Steht die Schüssel abends noch halb voll da, obwohl dein Tier sonst alles wegputzt? Das ist im Sommer normal. Bei Hitze sinkt der Energiebedarf, der Körper kühlt sich lieber über mehr Trinken als über Verdauungsarbeit. Problematisch wird es erst, wenn aus "etwas weniger" ein "kaum noch" wird. Dann zählt jede Mahlzeit, die tatsächlich ankommt.
Genau hier hilft ein automatischer Futterspender wie der Petfari Futterspender mit Kamera: feste Fütterungszeiten, portionsgenau. Du siehst per App, ob wirklich gefressen wurde, auch wenn du selbst gerade nicht zu Hause bist. Für Mehrkatzenhaushalte oder unregelmäßige Arbeitstage macht das den Unterschied zwischen Rätselraten und Wissen.

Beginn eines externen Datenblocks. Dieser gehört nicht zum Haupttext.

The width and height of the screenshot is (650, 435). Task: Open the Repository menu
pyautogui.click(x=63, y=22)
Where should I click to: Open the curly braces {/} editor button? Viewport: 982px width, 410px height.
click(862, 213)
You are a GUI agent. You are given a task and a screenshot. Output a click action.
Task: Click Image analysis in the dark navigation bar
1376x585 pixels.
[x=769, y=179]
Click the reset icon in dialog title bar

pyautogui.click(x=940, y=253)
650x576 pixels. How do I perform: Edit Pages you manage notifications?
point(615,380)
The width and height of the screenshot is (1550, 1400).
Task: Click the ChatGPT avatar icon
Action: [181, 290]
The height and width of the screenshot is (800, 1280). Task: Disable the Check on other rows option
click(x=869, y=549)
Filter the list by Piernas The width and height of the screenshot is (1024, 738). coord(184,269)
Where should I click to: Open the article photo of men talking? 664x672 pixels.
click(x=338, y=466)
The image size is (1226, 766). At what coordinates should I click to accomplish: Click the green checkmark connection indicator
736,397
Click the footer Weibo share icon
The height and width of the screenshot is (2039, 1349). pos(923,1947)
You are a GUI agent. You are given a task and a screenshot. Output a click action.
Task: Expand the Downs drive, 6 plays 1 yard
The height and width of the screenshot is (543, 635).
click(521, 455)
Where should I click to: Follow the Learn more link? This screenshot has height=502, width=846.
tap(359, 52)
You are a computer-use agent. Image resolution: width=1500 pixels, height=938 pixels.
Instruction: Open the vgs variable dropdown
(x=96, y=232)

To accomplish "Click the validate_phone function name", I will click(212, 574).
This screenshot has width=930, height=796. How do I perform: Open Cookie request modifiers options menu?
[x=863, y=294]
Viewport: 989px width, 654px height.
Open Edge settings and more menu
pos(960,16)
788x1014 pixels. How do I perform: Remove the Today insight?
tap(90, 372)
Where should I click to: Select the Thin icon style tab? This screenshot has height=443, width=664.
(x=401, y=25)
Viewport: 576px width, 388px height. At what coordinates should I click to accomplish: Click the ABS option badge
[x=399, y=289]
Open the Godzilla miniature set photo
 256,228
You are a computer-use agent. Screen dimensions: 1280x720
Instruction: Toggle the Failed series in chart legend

Die zweite Sommerbaustelle ist Wasser. Katzen trinken von Natur aus wenig. Ihr Durst-Reflex ist schwächer ausgeprägt als der von Hunden, gerade bei überwiegend Trockenfutter. Ein Trinkbrunnen wie der Petfari Edelstahl-Trinkbrunnen hält das Wasser in Bewegung und dadurch spürbar länger frisch und kühl, was viele Katzen deutlich mehr zum Trinken animiert als eine stehende Schüssel. Wer zusätzlich Wert auf Hygiene legt, findet im Trinkbrunnen mit Abwassertrennung eine Lösung, die Frischwasser und Restwasser sauber trennt. Weniger Beläge, weniger Nachfüllen.
Nichts davon ersetzt den Tierarztbesuch, wenn ein Tier über mehrere Tage kaum frisst oder trinkt. Aber für den ganz normalen Sommer-Alltag gilt: mehr Frischwasser, verlässliche Portionen, und du musst nicht ständig nachschauen.